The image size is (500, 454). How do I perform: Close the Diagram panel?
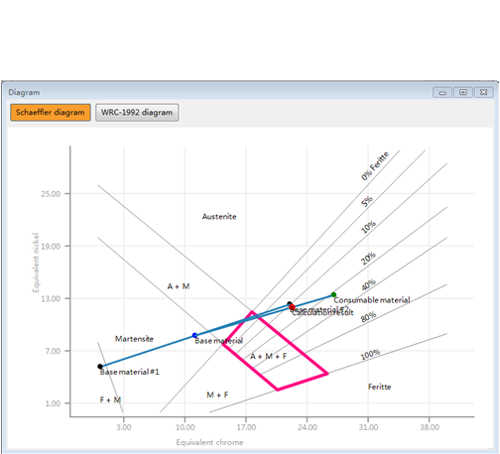tap(483, 92)
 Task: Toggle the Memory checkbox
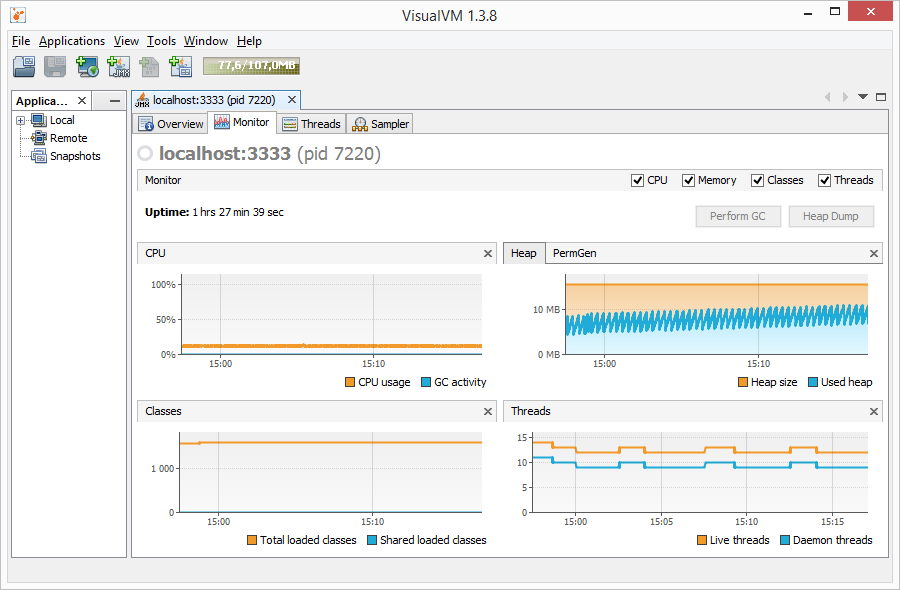[x=688, y=180]
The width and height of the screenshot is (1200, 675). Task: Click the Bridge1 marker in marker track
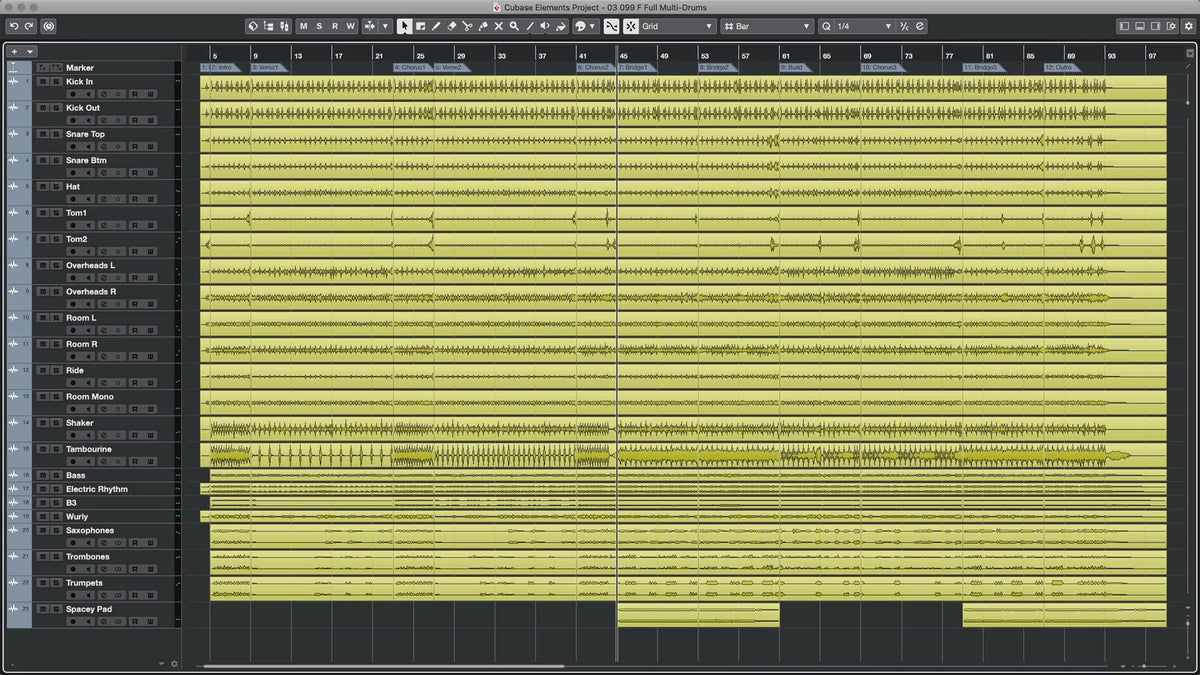click(635, 68)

COMPITO DA SVOLGERE ->
Riporta come CSV a due colonne, intitolate "testo" e "risposta", i record del tratto che va dalla riga contenente "The width and" fino alla fine dei record, estremi inclusi. Scrivi una riga per record, con testo e risposta ciascuno in un solo campo tra virgolette, sostituisci gli a capo con spazi e lascia fuori le immagini.

SOLUZIONE ESERCIZIO ->
testo,risposta
"The width and height of the screenshot is (1200, 675). Task: Click the Bridge1 marker in marker track","click(635, 68)"